Libfabric Authorization Key Ring Proposal #9204

iziemba · 2023-08-08T18:51:15Z

iziemba
Aug 8, 2023
Collaborator

Following up from OFIWG meeting with the github discussion to further discuss the Libfabric Authorization Key Ring proposal. OFIWG meeting slide deck is attached.

Specific items to be following up on:

Can the proposed new capabilities be simplified
The API for using the fi_auth_key_t's should favor a solution with the minimal set of API changes

iziemba · 2023-08-08T19:05:30Z

iziemba
Aug 8, 2023
Collaborator Author

From the slide deck, below are the currently defined new capabilities.

FI_AUTH_KEY_RING
- A provider supports binding an authorization key ring to an endpoint
- If capability is set during endpoint creation, the authorization key in the endpoint fi_info will be ignored
- Requires providers to support changing authorization key per transmit-based RDMA operation
- Requires providers to support an endpoint receiving on one or more authorization keys
  - Authorization key ring would define the exact number an endpoint would need to support
FI_SOURCE_AUTH_KEY
- Paired with FI_AUTH_KEY_RING
- Requests that the endpoint return the source authorization key (fi_auth_key_t) data as part of its completion data
FI_NO_SOURCE_AUTH_KEY
- Paired with FI_SOURCE_AUTH_KEY
- Flag used per MR and recv/trecv to signal to provider that corresponding completion events do not need to return source authorization key data
- Optimization to avoid potential reverse lookup to retrieve fi_auth_key_t
FI_RECV_AUTH_KEY
- Paired with FI_AUTH_KEY_RING
- Provider supports restricting a recv/trecv to a specific fi_auth_key_t

At a bare minimum, I think FI_AUTH_KEY_RING and FI_RECV_AUTH_KEY are needed. Whether or not FI_SOURCE_AUTH_KEY is needed I think is up for debate. The point of FI_AUTH_KEY_RING is to have a single RDM endpoint supporting multiple authorization and reporting which authorization was used for recieve based RDMA operations. This seems to require FI_SOURCE_AUTH_KEY functionality as a part of FI_AUTH_KEY_RING. Thus, FI_SOURCE_AUTH_KEY is really not needed.

0 replies

shefty · 2023-08-08T20:11:35Z

shefty
Aug 8, 2023
Maintainer

The current API does not define whether a provider supports auth_keys or not. The application simply passes in the auth_key values on domain/endpoint creation. Because the format and size of auth_keys are provider specific, the application needs to inherently know whether it needs to use auth_keys either prior to calling libfabric, or determine it based on the provider attributes (such as provider name). Whether we're talking about 1 key or multiple, I don't see a difference in behavior here.

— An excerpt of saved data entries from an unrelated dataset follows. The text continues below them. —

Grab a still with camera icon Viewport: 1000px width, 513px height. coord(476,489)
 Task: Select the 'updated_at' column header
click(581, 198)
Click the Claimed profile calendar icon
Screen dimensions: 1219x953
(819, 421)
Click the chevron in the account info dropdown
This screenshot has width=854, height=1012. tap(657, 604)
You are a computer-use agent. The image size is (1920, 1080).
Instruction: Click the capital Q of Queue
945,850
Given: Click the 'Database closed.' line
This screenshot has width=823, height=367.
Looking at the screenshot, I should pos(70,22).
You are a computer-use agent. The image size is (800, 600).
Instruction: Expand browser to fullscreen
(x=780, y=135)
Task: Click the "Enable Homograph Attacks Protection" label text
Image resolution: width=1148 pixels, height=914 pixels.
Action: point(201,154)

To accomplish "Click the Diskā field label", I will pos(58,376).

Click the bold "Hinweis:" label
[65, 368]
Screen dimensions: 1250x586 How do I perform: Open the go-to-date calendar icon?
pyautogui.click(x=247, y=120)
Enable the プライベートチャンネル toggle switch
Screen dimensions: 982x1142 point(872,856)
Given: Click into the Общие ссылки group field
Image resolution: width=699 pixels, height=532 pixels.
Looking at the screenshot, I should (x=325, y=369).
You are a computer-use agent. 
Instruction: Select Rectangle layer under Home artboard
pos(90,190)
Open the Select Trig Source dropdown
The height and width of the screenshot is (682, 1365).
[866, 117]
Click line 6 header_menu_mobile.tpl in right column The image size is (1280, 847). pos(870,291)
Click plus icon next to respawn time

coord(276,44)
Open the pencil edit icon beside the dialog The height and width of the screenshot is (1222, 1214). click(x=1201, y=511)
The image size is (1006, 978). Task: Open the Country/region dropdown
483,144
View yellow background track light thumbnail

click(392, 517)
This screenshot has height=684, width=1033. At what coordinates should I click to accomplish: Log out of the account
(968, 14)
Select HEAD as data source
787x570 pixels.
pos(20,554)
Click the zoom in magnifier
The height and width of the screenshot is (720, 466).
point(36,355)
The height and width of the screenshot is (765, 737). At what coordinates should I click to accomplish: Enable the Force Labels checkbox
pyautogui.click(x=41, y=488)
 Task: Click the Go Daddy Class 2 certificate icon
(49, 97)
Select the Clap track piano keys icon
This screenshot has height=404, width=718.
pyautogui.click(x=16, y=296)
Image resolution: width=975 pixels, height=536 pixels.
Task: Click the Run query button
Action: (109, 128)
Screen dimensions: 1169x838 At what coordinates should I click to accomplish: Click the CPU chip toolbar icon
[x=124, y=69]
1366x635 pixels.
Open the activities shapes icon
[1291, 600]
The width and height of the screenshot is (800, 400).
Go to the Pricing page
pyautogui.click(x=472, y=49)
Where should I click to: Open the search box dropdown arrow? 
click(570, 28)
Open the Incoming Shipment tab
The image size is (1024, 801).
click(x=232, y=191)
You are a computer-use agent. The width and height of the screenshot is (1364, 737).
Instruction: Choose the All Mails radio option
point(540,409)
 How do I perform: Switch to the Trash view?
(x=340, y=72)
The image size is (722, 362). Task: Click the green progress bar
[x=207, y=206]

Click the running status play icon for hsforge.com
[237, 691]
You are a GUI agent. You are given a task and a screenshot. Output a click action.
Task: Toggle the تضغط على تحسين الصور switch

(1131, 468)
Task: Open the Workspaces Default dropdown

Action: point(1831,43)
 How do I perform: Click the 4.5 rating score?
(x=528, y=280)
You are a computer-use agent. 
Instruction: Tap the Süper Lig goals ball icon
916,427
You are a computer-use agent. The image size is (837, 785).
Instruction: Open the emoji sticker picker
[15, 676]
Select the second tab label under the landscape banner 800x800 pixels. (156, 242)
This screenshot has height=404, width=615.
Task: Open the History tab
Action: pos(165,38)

One of the first questions to answer is how an app determines if auth_key(s) are supported and/or required. Following the existing approach relies on some mechanism outside of libfabric. It's possible for the fi_getinfo() query to return a non-zero fi_domain_attr::auth_key_size to indicate support, though that behavior isn't defined by the man pages. It would also be possible to report an fi_domain_attr::auth_key_cnt to indicate if keys are supported and how many. auth_key_cnt could also be applied to the fi_ep_attr.

The use of fi_addr_t to convey auth_key data seems ideal. It works across the existing APIs, with minimal to no changes. As mentioned on the call, fi_addr_t could someday be cast to a pointer if we ever need to provide more than 64-bits of data worth of input.

A follow up question is whether the use of auth_keys automatically adjust the behavior of existing flags, which can make sense when including the auth_key as part of the fi_addr_t value. For example, FI_SOURCE could automatically return the auth_key as part of the fi_addr_t value. Similarly, FI_DIRECTED_RECV would include the auth_key as part of matching receive buffers with incoming traffic. IMO, this makes things simpler and more consistent for the user, versus cherry-picking which address related fields may apply. With libfabric 2.0, I don't want to have apps specify that they should match on the tag, but not the source address, but do match on the auth_key, but not the comm_key. That gets us back to tag + ignore bits semantics.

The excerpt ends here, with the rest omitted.